Show that the only solution to $\phi(n) =n-2$ is $n=4$ Came across this question in Number Theory.

Let $\phi$ denote Euler's totient function;  Show that the only
  solution to $\phi(n) =n-2$ is $n=4$

My workings so far have included, firstly proving that $4$ is indeed a solution, I have also noted that the solution cannot be prime because $\phi(p)=p-1$.  
From here, could I note that my solution must be composite, and the only way in which it could have only 2 numbers which are not coprime would be if n is a square number?
Not sure how to prove this completely though.
Also, could I incorporate the fact that  $\phi(p^k)=p^{k-1}(p-1)$ in any way? 
All help greatly appreciated. Thanks.
 A: The equation $\phi(n) = n - 2$ means that there are $n - 2$ numbers in $\{1, 2, \dots, n\}$ that are relatively prime to $n$. In other words, there are exactly two numbers in $\{1, 2, \dots, n\}$ that are not relatively prime to $n$. One of them of course is $n$ itself. So there is exactly one other number, in $\{2, \dots, n-1\}$, which shares any factors in common with $n$.

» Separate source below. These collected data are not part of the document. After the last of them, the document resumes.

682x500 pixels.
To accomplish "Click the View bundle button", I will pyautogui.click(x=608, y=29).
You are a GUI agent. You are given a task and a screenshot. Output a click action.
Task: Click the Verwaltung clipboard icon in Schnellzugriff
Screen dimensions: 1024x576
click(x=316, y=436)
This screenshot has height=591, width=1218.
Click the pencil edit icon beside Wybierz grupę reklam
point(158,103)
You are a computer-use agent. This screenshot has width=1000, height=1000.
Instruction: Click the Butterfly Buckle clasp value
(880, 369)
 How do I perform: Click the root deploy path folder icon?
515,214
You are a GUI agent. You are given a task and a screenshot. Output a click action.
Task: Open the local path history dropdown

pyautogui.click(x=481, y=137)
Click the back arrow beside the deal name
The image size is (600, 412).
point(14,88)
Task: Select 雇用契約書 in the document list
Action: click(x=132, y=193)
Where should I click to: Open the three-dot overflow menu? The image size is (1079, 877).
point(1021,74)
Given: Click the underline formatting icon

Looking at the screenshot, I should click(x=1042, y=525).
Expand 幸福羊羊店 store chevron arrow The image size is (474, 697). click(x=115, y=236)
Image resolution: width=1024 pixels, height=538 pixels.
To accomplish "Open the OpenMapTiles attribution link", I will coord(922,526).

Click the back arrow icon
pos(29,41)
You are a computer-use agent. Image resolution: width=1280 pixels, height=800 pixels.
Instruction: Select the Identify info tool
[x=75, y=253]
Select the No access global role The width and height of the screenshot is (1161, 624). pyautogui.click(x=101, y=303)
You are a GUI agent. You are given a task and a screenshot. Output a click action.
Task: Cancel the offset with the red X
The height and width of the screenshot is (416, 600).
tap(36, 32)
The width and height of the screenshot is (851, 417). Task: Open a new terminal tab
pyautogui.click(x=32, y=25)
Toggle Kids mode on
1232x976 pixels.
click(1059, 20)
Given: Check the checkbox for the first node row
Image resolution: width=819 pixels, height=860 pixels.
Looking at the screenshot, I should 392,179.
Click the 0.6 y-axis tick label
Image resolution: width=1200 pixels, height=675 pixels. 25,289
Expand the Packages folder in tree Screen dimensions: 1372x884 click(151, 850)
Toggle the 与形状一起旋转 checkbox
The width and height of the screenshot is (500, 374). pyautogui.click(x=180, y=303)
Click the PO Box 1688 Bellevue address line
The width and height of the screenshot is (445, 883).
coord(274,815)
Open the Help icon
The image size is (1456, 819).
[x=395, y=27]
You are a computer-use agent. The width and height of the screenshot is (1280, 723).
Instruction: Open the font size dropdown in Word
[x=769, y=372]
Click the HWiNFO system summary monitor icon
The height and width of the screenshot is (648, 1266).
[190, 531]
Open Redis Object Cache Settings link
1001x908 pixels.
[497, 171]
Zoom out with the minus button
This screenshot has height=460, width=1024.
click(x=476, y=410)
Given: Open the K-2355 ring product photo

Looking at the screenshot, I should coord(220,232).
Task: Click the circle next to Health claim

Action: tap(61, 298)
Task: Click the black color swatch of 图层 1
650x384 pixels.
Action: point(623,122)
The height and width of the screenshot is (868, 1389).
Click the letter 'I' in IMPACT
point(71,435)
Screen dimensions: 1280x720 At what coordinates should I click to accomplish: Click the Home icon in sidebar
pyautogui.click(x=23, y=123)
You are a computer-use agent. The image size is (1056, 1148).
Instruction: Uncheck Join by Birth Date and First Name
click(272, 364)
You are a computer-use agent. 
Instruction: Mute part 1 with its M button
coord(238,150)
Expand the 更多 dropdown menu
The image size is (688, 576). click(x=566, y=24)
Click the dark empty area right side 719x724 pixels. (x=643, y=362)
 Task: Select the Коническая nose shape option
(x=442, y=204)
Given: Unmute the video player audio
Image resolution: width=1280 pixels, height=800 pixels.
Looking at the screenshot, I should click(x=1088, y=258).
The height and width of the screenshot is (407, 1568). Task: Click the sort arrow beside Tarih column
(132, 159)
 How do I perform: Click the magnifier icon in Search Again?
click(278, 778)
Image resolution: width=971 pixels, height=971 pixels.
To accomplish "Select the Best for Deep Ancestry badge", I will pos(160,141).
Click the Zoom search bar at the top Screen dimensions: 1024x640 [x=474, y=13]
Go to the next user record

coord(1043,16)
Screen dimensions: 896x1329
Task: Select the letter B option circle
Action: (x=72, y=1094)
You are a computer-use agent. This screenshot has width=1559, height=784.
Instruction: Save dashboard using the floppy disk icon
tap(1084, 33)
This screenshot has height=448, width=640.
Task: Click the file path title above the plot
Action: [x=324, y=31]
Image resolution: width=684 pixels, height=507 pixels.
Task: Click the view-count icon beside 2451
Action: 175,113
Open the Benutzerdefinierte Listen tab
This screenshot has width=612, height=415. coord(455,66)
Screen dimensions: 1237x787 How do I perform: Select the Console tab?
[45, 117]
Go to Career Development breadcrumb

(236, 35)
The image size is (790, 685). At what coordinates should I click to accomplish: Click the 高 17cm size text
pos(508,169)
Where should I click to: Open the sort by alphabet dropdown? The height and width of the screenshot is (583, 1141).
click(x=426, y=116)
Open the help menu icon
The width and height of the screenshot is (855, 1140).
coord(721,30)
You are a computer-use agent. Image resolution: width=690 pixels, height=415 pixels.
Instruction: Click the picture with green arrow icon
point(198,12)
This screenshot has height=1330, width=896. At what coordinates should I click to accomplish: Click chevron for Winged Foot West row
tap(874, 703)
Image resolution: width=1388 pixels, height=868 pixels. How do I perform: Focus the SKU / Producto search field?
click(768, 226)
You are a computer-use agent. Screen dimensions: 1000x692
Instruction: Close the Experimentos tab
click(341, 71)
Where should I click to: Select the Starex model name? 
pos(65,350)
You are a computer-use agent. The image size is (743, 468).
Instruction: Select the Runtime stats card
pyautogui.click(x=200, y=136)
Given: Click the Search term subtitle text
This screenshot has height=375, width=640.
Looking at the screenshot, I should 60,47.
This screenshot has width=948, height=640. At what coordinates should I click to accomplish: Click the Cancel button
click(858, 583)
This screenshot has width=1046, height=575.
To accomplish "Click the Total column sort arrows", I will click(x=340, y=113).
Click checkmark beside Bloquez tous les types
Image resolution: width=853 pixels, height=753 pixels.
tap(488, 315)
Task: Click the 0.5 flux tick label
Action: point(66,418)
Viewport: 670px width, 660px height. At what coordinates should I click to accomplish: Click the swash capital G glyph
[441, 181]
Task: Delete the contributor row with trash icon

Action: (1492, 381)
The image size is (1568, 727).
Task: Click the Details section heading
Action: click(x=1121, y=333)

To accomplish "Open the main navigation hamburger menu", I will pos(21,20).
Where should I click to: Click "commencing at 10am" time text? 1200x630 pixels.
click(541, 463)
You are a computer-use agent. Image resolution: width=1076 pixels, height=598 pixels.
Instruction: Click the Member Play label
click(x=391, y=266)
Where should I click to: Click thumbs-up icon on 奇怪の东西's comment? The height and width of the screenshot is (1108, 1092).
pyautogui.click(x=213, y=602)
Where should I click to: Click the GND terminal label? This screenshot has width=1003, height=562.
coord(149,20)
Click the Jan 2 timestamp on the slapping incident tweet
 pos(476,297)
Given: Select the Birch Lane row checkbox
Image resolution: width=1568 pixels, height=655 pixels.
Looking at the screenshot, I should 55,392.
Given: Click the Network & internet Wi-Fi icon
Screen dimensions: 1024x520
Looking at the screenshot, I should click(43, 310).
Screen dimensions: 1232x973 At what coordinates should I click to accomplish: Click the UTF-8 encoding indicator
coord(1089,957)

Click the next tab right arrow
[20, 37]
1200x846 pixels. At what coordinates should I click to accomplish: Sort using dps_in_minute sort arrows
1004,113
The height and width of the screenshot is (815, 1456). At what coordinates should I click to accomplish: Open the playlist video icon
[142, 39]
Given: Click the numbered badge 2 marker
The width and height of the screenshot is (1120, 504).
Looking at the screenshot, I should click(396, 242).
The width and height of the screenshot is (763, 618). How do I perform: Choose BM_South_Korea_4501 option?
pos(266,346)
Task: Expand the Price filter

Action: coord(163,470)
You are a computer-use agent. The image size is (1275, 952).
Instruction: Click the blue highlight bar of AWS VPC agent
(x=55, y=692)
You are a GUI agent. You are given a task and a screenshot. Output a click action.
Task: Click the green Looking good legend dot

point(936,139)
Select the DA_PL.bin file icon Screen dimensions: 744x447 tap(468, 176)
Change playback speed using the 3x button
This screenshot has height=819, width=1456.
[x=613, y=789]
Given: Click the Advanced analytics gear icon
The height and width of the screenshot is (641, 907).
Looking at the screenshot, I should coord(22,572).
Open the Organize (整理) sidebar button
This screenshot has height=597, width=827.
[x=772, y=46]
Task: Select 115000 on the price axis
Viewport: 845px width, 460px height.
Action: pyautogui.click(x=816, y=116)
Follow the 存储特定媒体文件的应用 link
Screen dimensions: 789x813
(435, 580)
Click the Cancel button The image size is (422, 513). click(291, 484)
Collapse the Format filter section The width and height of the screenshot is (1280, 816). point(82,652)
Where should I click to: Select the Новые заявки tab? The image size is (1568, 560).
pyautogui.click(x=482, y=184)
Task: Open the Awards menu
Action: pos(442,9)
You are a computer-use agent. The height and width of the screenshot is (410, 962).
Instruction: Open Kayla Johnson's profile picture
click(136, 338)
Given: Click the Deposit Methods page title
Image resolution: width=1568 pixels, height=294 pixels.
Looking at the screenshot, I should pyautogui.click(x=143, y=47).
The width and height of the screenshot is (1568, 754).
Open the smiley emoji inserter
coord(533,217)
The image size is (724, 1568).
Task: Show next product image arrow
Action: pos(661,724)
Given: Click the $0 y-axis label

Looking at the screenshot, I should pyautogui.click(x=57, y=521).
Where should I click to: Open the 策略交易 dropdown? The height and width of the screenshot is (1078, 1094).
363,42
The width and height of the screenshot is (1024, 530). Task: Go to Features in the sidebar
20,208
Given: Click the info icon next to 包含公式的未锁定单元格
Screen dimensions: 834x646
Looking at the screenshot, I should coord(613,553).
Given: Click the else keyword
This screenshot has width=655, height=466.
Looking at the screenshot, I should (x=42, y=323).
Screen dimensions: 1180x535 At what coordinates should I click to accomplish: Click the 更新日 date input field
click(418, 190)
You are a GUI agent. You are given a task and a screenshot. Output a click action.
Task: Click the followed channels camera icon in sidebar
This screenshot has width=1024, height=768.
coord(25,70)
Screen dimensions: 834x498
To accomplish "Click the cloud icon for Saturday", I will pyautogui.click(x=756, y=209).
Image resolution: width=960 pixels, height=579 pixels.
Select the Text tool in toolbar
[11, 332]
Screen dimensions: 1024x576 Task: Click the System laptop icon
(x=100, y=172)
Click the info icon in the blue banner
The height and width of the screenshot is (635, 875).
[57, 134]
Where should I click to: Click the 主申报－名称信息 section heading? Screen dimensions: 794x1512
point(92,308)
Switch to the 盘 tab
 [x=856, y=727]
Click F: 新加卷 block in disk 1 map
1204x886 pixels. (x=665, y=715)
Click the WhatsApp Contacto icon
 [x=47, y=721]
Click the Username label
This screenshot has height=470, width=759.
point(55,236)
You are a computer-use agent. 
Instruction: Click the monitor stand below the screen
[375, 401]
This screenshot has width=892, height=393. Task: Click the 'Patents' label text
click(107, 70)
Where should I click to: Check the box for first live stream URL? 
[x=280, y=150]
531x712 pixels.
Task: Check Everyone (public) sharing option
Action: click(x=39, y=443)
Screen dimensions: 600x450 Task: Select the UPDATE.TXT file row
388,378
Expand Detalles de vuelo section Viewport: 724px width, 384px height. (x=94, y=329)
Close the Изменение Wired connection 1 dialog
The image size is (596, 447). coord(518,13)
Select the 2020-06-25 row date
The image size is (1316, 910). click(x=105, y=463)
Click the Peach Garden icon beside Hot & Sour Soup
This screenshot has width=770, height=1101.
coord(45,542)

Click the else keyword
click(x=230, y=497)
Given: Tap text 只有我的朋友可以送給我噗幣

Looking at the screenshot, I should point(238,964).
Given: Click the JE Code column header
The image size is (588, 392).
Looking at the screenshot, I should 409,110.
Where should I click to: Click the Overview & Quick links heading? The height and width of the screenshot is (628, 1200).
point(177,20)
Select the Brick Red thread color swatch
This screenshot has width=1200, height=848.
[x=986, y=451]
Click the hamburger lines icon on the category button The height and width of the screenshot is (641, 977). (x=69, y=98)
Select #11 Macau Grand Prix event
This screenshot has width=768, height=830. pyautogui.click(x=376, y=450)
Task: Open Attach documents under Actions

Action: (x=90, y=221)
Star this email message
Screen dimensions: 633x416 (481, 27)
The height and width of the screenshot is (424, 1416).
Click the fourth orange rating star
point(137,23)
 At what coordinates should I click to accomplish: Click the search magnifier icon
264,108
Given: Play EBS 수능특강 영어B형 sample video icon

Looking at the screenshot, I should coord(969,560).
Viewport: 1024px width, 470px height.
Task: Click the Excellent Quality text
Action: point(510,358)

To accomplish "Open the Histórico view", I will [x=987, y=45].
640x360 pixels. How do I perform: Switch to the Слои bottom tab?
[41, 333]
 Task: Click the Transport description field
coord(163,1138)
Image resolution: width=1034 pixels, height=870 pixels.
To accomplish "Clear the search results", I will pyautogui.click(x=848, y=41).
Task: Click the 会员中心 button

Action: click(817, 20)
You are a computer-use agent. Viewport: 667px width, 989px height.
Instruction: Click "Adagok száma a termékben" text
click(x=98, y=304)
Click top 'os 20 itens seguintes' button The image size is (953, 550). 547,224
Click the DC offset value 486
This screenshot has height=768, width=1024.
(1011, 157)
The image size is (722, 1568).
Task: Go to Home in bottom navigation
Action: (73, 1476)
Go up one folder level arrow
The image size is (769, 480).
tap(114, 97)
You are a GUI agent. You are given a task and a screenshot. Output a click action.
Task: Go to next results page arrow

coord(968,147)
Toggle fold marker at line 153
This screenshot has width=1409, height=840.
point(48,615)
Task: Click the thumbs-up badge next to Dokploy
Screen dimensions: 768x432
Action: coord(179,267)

Now as you observed, $n$ cannot be prime (because then there would be none). So $n$ is composite, and therefore has some prime factor $p$. This is one number with which $n$ shares a common factor, and if $n > 2p$, then $2p$ is another such number. So $n = 2p$. We now know that $n$ is even, i.e., $2$ is a prime factor $p$ of $n$, and from $n = 2p$, we get $n = 2\times2 = 4$.
A: Hint: We know that $(n,n-1)=1$ and $(1,n)=1$.  For $n >4$, can you use primes to come up with a further coprime integer less than $n$?
A: $\varphi(n)$ is even for every $n \ge 3$, so you would need $n$ to be even as well. However, if you write $n = 2^k m$, $m$ odd, then $$ n - 2 = \varphi(n) = \varphi(2^k) \varphi(m) = 2^{k-1} \varphi(m) \le 2^{k-1} m = \frac{n}{2}$$ which severely limits the possibilities for $n$.